> **EXTRAIT CHOISI**
• • • • • • •

L'entreprise introuvable

L'entreprise a disparu ! Voilà ce qu'affirment les nouvelles théories de l'entreprise. Enquête... par l'inspecteur de la Vega

Un client qui tenait à garder l’anonymat venait de vous proposer une mission fort inhabituelle. Retrouver l’entreprise. Le combiné téléphonique avait failli vous tomber des mains. « L’entreprise ? », aviez-vous fini par bredouiller, toujours sous le coup de la surprise. N’était-elle pas absolument omniprésente, dans les médias, dans les discours politiques, dans les bribes de conversation que vous captiez dans les rames bondées des heures de pointe ? Votre interlocuteur demeura silencieux. Avant de reprendre d’une voix teintée d’anxiété : « Retrouvez l’entreprise ! »
Avant de raccrocher, votre client vous avait glissé une piste, vous indiquant que, si elle n’était pas de première fraîcheur, elle constituerait du moins un bon point de départ. « La nature de la firme » de Ronald Coase : pour consulter cet article effectivement un peu poussiéreux (1) – il datait tout de même de 1933 –, il vous avait fallu vous rendre au quatrième sous-sol d’une bibliothèque, où vous aviez tenté d’évaluer la qualité du tuyau.

Un nœud de contrats

Il existe deux façons d’allouer les ressources, écrivait R. Coase : le marché et la firme. Un entrepreneur peut se rendre tous les matins sur le marché pour embaucher des travailleurs, louer des machines, acheter des matières premières selon les besoins du jour. Le marché a l’avantage de la flexibilité, mais observait-il, c’est un mécanisme coûteux. Acquérir chaque jour du travail et des équipements implique la « découverte des prix adéquats » et la « négociation et la conclusion de contrats séparés ». Bref, le marché implique des « coûts de transaction ». L’entrepreneur peut décider de recourir à un autre dispositif : la hiérarchie. La signature d’un contrat de travail place les salariés sous l’autorité du dirigeant de l’entreprise qui peut alors leur assigner les tâches qu’il attend d’eux. C’est là « la nature de la firme », avançait R. Coase : une hiérarchie organisée autour d’une relation de subordination à long terme. Si la firme est si efficace, poursuivait-il, pourquoi n’absorbe-t-elle pas l’ensemble de l’économie en son sein ? Parce que l’entreprise donne elle aussi lieu à des coûts (d’organisation) qui croissent avec sa taille. Un constructeur automobile décidera-t-il de produire les moteurs, les roues, les sièges de ses voitures ? Non, si les coûts d’organisation de ces activités excèdent les coûts de transaction associés à leur sous-traitance. Pour R. Coase, les coûts de transaction traçaient donc une frontière nette autour de la firme, « îlot de pouvoir conscient » cimenté par la hiérarchie.

• • • • • • •

> **OBJECTIF**
Rédigez, s'il vous plaît, la suite de l'extrait sur l'entreprise introuvable, en commençant juste après sa dernière phrase.

> **DONNÉES DISPONIBLES**

• • • • • • •

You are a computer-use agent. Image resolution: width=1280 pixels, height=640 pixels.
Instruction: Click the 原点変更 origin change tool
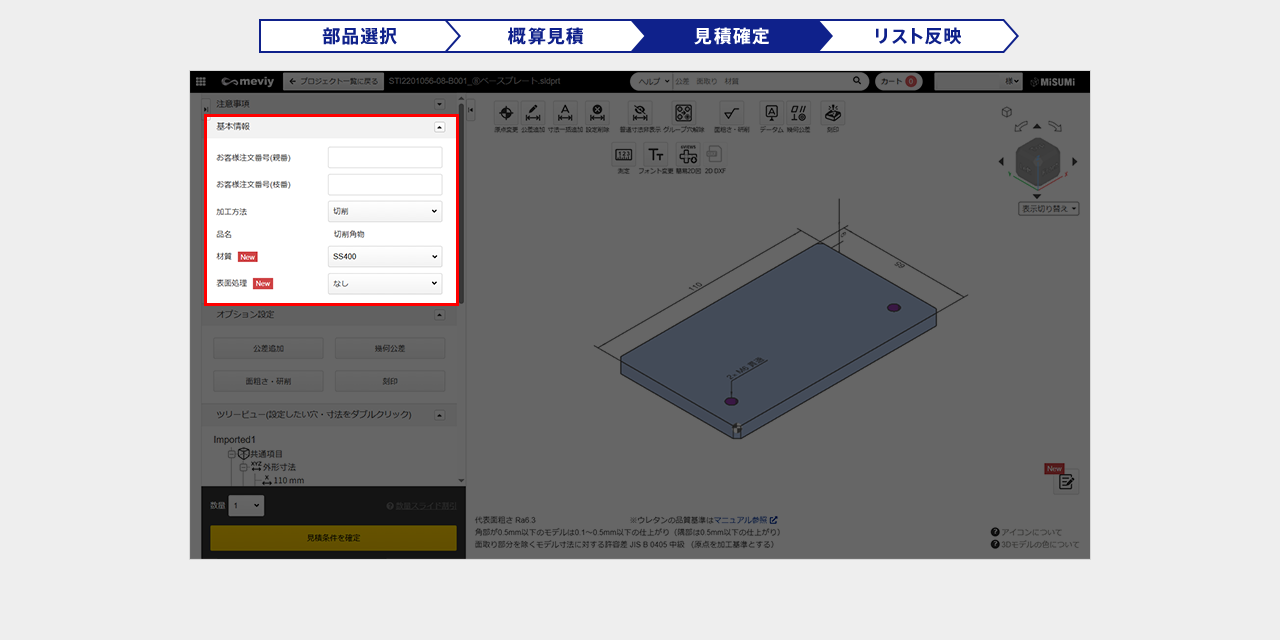point(505,114)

• • • • • • •

> **RÉSULTAT DE L'EXERCICE**
La piste semblait valable. Pourtant quelque chose clochait. L’article de R. Coase vous rappelait les récits de votre grand-père ouvrier, justement salarié d’un constructeur automobile pendant de longues décennies, ou ceux de la voisine sexagénaire du dessous qui vous bassinait de temps à autre avec les souvenirs qui lui restaient de l’éternité qu’elle semblait avoir passée dans une grande société d’assurances. Vous avez alors songé à un livre parcouru chez le bouquiniste du coin, L’Après-Fordisme (2), qui retraçait l’épopée de l’entreprise des trente glorieuses, le pacte qu’elle proposait à ses salariés, stabilité de l’emploi contre subordination, ses grilles de salaire et ses progressions à l’ancienneté. Un modèle détrôné par un « postfordisme » qui, selon les auteurs, se cherchait encore. De fil en aiguille, vous vous êtes remémoré vos missions d’intérim en entreprise, en des temps de vaches maigres. Vous vous êtes souvenu de ces plateaux « open space » où s’activaient moult personnels en costume-cravate ou en tailleur, dont vous avez peu à peu compris que leur présence dans l’entreprise n’était pas toujours plus durable que la vôtre. CDI, CDD, intérimaires, salariés de sous-traitants ou d’entreprises partenaires, consultants en tous genres, interagissaient chaque jour autour de vous. La distinction que R. Coase avait affirmée entre marché et hiérarchie, avec ses frontières tracées au cordeau, pouvait-elle encore tenir ?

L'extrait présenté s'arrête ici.